The percentage of soldiers who have served multiple deployments has jumped as well. Today, 31 percent of soldiers have been to war zones more than once. That compares with 20 percent in 2006. The number of soldiers with more than five tours has increased to 2,358 in 2008 compared with 961 in 2006.
Top officials, including Adm. Michael Mullen, the chairman of the Joint Chiefs of Staff, have expressed concerns about the stress of multiple tours on troops and their families.
In June, Mullen told soldiers at Fort Stewart in Georgia that he worried they'd leave once their obligations had expired. "We can't afford to lose you," he said. "There's a finite amount of gas left in this tank. And in my view we've used at least half the tank."
The Army recently reduced its standard combat deployments from 15 months to 12. Marine tours generally last seven months. Air Force tours are usually four or six months.

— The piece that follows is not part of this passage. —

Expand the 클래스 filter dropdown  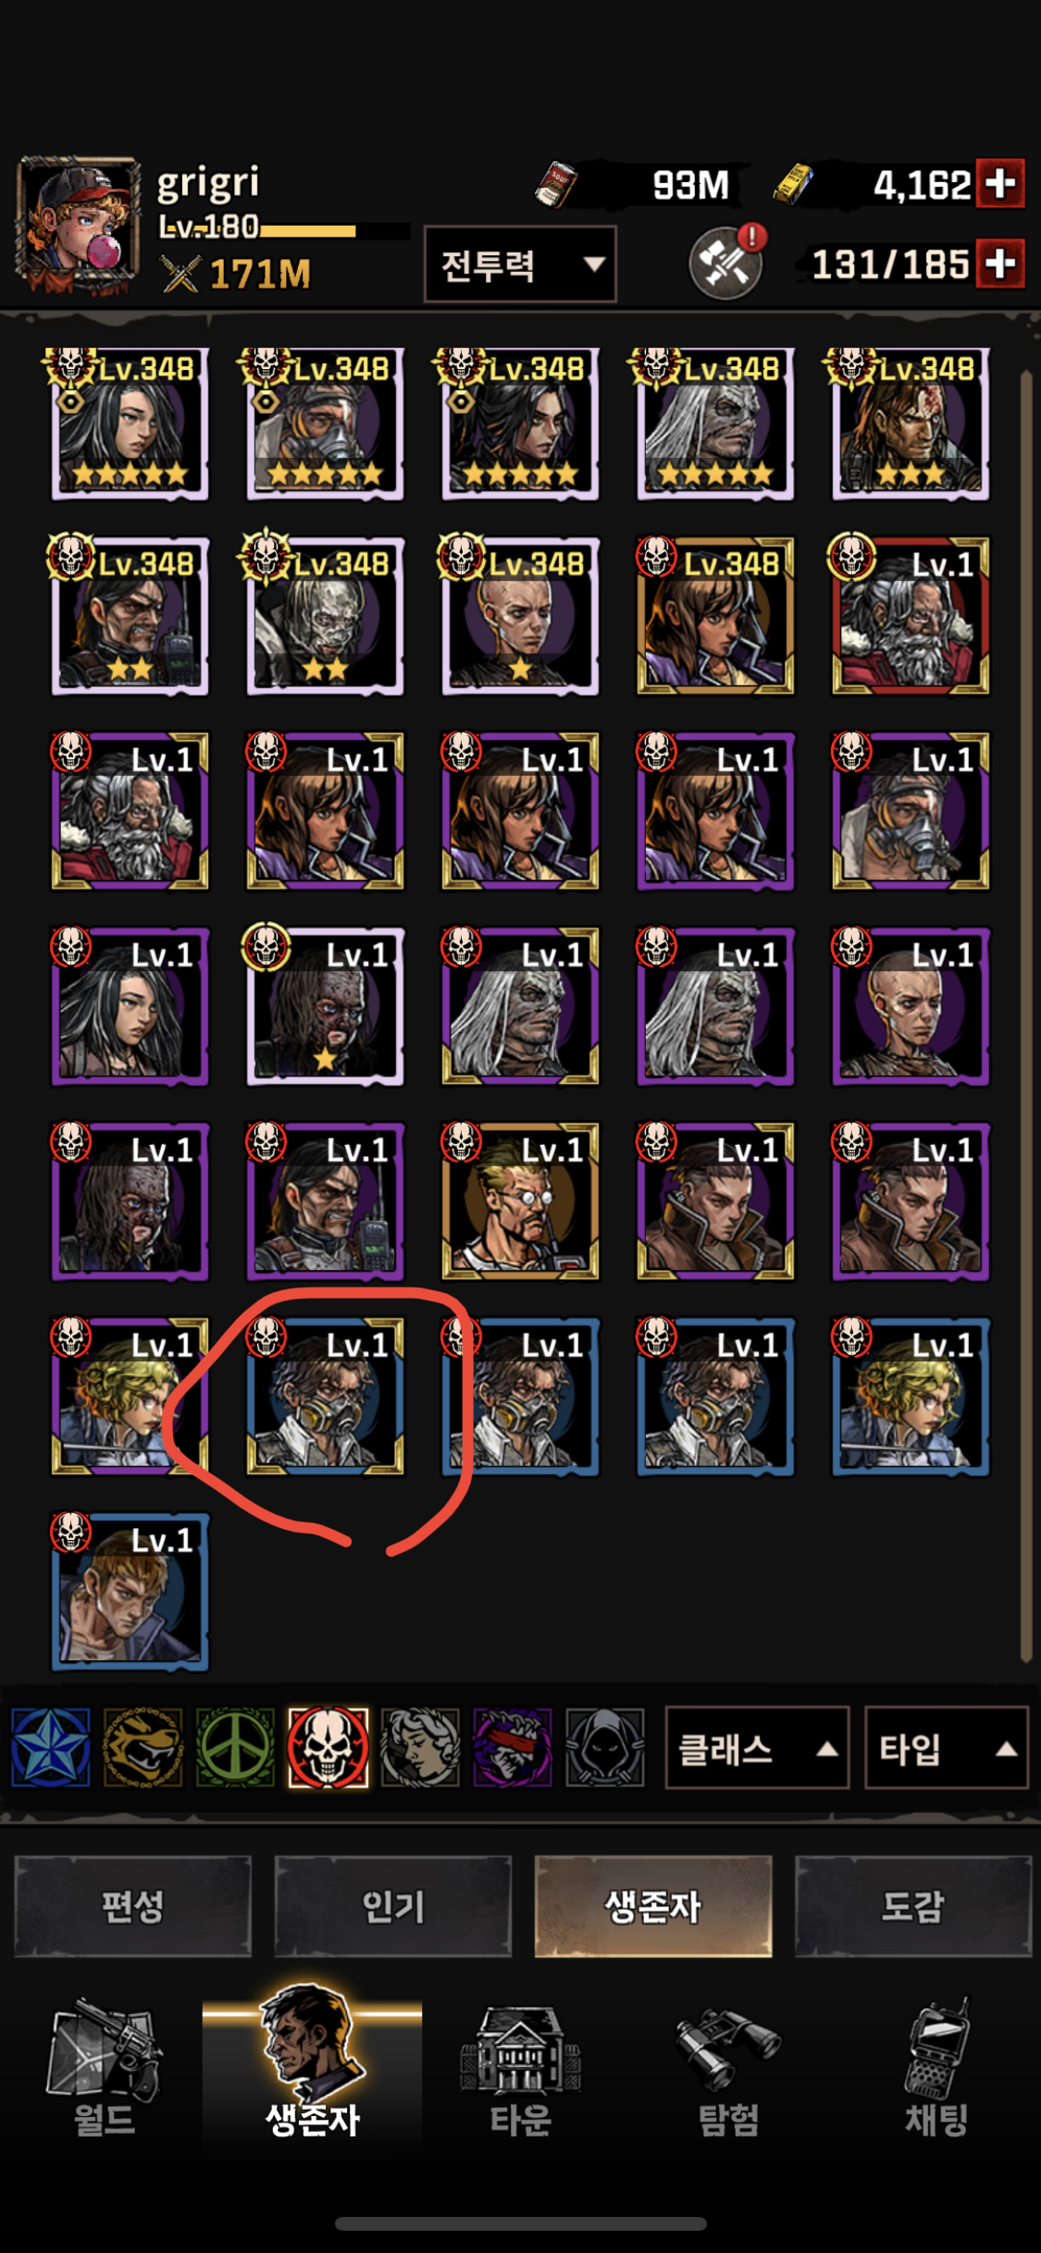[757, 1748]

"Some of our soldiers have deployed more frequently than others because of their unique skills and the high demand for those skills in Afghanistan and Iraq," Edgecomb said. "But in a relatively short amount of time, we've made progress in adjusting the structure of our force to better meet current operational needs, which means more troops share the burden of deployment."
The effect of multiple tours depends "on how hot the conflict is," said James Martin, a retired Army colonel and expert on military culture at Bryn Mawr College in Pennsylvania.
Martin said commanders should carefully monitor soldiers and Marines who face the most stressful combat assignments, calling them "canaries in the coal mine." He added, "Those who are most exposed and in the most challenging spots are at greater risk for post-traumatic stress," he said.